BalasHapusSelain itu there are varied abusive relationship told in this book:
1. Kalau dia berbuat salah namun malah play victim dan bilang kesalahannya karena elo, atau menyalahkan semua orang kecuali dirinya sendiri, dan menuntut lo untuk memaklumi kesalahannya, you’re in abusive relationship.
2. Kalau dia selingkuh dan ketika ketahuan elo dipukul atau dia play victim dan memanipulasi lo sampai lo berpikir, “gue nggak cukup baik makanya dia selingkuh”, you’re in abusive relationship.

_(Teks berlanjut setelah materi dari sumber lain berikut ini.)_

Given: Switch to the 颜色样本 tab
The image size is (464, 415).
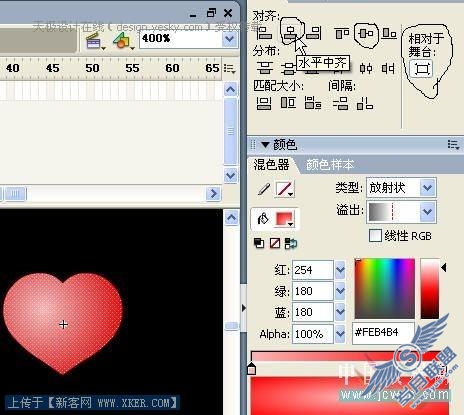Looking at the screenshot, I should coord(330,165).
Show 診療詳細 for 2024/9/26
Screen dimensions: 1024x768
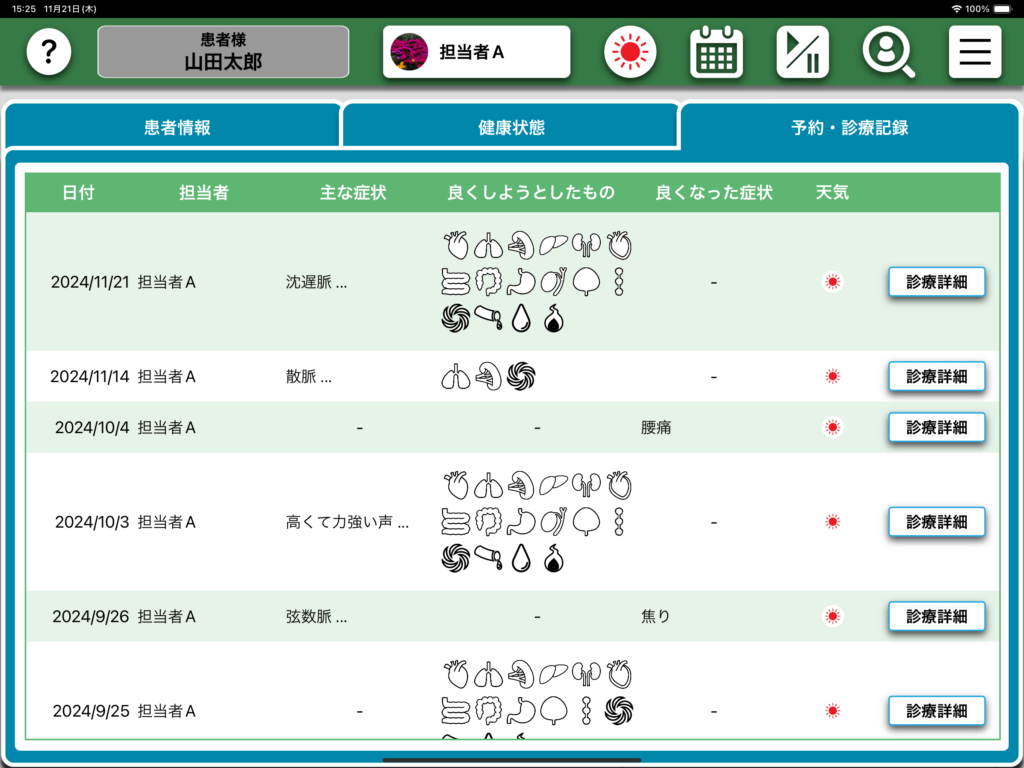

Kalau mau tolong orang juga harus pilih-pilih, takutnya malah kita yg jadi sasaran atau yg jd orang yg disalahkan :))
Iya kak, makasih pandangannya. Bener-bener harus hati-hati, ga gampang tertipu dan lebih terbuka dalam menilai orang dan diri sendiri.
HapusUlasannya menarik, bikin penasaran sama isi keseluruhan buku.
BalasHapusTapi ada beberapa hal yang mengganggu, Vy, terlalu banyak typo. Jadi, lebih baik diedit ulang lagi aja, jadi biar makin enak bacanya. Kan sayang kalo isinya udah bagus tapi typo-nya bikin nggak nyaman yang baca.
Untuk meminimalisir, sebelum memutuskan untuk di-publish, dibaca berulang-ulang lagi aja posting-an kita. Kalo ada yang kurang, pasti akan kerasa nggak nyaman waktu kamu baca juga. Hehehehehe. Cuman saran. ^^
Makasih masukannya mbak Astuti hehehe.